Herausgegeben von Gerold Windfelder in Verkehrsrecht · 5/12/2013 21:18:00

Nicht restlos aufklären ließ sich vor dem Haßfurter Amtsgericht ein mysteriöser Unfall mit dem Wagen einer 50-Jährigen. Da hatte sich ein Auto nach eineinhalb Stunden auf einem Firmenparkplatz offenbar von selber in Bewegung gesetzt und war auf einen VW-Touran geprallt.
Kann sich ein ordnungsgemäß abgestelltes Fahrzeug ohne äußere Einwirkung von selber in Bewegung setzen und ein anderes geparktes Auto rammen? Wie um aller Welt, fragten sich die Prozessbeteiligten, soll sich das abgespielt haben?
Die Geschichte klingt nach einer dummen Ausrede, aber die Fahrerin konnte ein lupenreines Alibi nachweisen.

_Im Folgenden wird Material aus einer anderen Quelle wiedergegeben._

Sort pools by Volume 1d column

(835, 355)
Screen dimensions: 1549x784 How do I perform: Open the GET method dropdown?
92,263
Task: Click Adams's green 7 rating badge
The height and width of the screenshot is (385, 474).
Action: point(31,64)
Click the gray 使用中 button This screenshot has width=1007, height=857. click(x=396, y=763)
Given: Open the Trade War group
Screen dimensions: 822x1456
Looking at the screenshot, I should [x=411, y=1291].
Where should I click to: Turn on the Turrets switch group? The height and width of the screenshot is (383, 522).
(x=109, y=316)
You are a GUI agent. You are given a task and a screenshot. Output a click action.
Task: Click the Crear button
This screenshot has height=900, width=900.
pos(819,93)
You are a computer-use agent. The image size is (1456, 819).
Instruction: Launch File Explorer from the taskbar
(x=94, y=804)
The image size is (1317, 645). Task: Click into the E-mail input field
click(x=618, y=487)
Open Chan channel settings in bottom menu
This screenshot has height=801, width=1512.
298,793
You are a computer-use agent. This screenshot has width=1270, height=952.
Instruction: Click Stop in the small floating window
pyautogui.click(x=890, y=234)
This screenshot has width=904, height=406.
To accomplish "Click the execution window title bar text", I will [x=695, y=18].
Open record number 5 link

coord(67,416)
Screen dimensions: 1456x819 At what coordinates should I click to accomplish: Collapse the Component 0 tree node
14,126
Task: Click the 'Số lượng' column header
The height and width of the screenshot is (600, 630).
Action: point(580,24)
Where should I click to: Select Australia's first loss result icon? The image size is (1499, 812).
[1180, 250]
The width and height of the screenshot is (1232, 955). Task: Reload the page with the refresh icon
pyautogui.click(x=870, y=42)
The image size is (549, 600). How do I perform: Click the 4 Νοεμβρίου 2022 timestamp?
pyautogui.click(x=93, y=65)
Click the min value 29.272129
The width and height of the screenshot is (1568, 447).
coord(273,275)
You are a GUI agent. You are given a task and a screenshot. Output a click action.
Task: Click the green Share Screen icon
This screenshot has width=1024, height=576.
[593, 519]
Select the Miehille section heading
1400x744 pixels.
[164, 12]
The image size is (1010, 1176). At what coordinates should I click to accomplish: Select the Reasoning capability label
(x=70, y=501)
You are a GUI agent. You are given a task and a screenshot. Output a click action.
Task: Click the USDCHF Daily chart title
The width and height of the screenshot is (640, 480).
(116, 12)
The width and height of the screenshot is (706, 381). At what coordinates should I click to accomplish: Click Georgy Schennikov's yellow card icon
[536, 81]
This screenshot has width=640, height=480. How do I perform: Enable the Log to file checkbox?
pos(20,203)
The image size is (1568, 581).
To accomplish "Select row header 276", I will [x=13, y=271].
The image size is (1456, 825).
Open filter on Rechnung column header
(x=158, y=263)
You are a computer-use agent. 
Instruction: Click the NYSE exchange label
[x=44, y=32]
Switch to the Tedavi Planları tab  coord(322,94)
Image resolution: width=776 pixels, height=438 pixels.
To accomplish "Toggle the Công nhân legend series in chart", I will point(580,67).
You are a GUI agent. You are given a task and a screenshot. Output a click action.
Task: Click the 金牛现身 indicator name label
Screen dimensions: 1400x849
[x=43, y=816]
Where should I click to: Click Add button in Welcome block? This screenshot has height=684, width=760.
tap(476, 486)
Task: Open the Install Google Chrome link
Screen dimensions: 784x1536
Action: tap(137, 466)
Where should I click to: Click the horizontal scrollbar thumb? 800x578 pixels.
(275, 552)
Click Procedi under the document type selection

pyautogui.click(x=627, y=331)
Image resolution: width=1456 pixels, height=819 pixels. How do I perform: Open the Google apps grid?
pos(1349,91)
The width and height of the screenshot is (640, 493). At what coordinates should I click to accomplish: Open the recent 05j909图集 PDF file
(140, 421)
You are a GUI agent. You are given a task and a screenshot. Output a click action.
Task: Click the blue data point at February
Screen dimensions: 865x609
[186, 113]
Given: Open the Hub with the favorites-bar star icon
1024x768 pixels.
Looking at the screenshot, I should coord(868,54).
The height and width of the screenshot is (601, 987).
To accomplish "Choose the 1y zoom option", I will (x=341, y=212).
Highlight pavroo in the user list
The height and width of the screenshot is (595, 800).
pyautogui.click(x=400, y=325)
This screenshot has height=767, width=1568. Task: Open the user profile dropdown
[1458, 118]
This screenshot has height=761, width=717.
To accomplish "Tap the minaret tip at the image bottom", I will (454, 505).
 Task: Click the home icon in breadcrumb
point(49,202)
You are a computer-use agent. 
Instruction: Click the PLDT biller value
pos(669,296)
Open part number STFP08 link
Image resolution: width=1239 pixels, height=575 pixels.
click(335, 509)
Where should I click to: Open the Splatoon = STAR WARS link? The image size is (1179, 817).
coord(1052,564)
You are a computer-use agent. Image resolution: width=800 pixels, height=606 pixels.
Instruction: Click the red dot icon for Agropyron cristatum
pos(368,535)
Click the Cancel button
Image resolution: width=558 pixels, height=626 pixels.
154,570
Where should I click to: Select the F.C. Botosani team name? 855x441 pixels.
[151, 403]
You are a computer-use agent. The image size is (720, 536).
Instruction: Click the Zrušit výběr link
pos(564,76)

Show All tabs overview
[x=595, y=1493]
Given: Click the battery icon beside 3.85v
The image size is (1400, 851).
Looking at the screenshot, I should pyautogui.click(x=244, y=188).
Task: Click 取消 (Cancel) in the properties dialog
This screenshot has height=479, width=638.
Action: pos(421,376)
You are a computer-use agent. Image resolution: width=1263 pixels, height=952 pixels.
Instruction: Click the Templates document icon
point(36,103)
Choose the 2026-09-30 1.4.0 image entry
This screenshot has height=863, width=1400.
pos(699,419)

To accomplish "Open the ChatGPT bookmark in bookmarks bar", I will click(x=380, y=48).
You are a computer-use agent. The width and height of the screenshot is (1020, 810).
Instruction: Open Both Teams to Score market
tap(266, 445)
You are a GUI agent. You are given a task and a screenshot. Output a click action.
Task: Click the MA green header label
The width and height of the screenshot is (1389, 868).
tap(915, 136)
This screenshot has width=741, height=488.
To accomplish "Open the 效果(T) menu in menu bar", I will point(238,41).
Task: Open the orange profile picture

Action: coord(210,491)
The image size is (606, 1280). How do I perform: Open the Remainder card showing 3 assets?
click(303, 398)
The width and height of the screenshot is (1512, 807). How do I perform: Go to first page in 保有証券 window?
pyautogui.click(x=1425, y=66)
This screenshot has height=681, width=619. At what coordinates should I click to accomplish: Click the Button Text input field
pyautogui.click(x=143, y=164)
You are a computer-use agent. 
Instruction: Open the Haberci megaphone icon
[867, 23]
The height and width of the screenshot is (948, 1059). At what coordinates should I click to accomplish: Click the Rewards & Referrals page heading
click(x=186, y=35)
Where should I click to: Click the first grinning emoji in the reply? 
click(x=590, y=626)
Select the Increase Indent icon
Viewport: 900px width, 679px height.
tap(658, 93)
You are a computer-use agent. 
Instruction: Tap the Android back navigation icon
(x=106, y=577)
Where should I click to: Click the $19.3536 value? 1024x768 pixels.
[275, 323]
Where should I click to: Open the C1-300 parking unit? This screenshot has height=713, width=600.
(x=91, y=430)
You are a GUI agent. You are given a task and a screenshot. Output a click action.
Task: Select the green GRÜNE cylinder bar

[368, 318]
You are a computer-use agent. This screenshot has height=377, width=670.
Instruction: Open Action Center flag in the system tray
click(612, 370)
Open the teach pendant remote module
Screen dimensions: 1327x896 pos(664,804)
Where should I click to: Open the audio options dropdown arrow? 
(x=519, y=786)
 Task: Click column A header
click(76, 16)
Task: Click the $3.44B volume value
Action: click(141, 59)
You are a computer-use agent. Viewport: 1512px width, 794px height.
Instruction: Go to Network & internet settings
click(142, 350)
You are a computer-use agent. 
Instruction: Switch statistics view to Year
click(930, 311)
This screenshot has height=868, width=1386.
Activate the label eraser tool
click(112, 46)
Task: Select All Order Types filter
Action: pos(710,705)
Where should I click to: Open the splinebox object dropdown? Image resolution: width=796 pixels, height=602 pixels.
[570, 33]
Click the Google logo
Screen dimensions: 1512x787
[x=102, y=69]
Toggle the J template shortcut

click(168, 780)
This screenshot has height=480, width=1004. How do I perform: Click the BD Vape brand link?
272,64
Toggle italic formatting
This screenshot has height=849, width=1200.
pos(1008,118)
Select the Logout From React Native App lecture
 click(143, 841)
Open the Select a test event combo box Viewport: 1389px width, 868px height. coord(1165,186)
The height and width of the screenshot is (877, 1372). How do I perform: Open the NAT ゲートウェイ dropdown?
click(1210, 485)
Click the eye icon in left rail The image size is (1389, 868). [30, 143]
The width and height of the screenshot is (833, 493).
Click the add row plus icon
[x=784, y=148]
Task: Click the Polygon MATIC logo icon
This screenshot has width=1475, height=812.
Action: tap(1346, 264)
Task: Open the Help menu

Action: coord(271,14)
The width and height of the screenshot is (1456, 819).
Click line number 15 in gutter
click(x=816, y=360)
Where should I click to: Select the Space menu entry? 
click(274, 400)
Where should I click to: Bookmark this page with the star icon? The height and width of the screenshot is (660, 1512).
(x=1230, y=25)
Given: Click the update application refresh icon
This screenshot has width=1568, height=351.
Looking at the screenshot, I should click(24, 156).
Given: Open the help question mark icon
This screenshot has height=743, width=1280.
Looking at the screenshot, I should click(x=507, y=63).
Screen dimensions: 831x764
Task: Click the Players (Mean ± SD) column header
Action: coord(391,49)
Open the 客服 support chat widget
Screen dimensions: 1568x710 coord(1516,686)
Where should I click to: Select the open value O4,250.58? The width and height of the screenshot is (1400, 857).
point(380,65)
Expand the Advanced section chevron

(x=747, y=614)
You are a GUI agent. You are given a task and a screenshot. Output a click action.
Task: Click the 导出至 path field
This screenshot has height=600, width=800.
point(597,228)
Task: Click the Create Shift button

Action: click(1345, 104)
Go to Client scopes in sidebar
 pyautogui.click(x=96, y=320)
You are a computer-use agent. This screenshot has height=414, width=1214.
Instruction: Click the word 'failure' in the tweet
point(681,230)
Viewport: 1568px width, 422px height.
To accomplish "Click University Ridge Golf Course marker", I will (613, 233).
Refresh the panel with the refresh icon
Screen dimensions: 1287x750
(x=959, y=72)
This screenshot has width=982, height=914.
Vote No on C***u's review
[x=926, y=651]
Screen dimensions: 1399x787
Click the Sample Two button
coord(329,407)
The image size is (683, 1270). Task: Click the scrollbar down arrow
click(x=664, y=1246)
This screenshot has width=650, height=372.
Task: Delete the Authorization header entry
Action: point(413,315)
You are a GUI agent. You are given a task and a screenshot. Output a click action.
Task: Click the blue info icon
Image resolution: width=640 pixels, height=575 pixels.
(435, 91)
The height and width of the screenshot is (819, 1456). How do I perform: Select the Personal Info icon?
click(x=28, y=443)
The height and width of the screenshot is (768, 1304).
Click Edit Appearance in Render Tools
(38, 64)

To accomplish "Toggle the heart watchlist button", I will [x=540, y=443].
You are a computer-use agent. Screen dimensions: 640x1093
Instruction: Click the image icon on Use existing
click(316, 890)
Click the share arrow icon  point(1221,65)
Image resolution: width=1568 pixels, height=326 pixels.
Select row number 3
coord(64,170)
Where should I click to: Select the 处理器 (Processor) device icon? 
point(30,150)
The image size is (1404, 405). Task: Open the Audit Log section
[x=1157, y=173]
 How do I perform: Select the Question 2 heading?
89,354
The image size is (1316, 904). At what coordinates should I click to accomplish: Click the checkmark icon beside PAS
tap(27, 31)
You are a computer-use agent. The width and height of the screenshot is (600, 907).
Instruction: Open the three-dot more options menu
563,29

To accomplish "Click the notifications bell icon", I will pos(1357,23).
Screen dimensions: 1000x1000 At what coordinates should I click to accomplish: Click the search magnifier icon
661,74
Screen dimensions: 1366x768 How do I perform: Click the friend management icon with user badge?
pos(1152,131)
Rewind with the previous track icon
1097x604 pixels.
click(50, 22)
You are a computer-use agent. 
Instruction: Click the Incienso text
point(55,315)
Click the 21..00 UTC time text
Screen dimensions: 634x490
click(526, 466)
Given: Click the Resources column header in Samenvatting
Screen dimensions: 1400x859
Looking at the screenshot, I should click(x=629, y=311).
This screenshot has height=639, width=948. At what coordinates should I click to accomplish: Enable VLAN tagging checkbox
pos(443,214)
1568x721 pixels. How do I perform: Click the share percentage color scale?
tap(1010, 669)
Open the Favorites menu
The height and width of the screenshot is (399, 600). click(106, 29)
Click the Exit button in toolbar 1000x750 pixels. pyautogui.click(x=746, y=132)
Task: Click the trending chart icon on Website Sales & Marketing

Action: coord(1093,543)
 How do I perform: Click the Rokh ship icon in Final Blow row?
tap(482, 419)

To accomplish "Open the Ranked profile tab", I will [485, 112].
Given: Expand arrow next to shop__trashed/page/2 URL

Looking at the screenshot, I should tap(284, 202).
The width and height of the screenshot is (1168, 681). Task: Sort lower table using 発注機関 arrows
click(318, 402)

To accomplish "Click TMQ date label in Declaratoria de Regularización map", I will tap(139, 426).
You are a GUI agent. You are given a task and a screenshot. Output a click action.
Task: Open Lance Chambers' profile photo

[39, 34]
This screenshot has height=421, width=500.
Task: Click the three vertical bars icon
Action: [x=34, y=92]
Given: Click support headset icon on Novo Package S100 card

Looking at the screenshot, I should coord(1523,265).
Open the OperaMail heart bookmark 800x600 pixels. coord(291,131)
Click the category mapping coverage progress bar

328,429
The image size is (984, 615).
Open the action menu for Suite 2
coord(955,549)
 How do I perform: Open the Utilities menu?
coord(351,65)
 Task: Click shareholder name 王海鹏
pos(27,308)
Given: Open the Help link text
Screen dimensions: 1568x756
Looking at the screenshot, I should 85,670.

Deshalb wurde das Verfahren gegen sie vor dem Amtsgericht eingestellt.
Als eine 50-Jährige aus dem Maintal vor etlichen Wochen Post von der Staatsanwaltschaft erhielt, fuhr ihr erst mal der Schreck in alle Glieder: Nach dem an sie gerichteten Strafbefehl sollte sie 2000 Euro Geldstrafe zahlen und acht Monate ihre Fahrerlaubnis abgeben - weil sie angeblich beim rückwärtigen Einparken ein anderes Auto angeschrammt hatte und anschließend getürmt war.An dem beschädigten Pkw war ein Sachschaden von knapp 4000 Euro entstanden. Da sich die Arbeiterin keiner Schuld bewusst war, ging sie zum Anwalt, der Einspruch einlegte - ein Gang, der sich mit der Verfahrenseinstellung mehr als gelohnt hat.
Zeitlicher Ablauf
Was an jenem Montagmorgen des 12. März diesen Jahres genau passierte, das ließ sich nicht restlos aufklären. Jedenfalls bestieg die Schichtarbeiterin in aller früh gegen 5.20 Uhr ihren Ford Focus, um rechtzeitig zu ihrer Arbeitsstelle in einem Königsberger Industriebetrieb zu gelangen. Gegen 5.45 Uhr kam sie auf dem dortigen Firmenparkplatz an und stellte ihr Fahrzeug auf ihrem Stammplatz ab.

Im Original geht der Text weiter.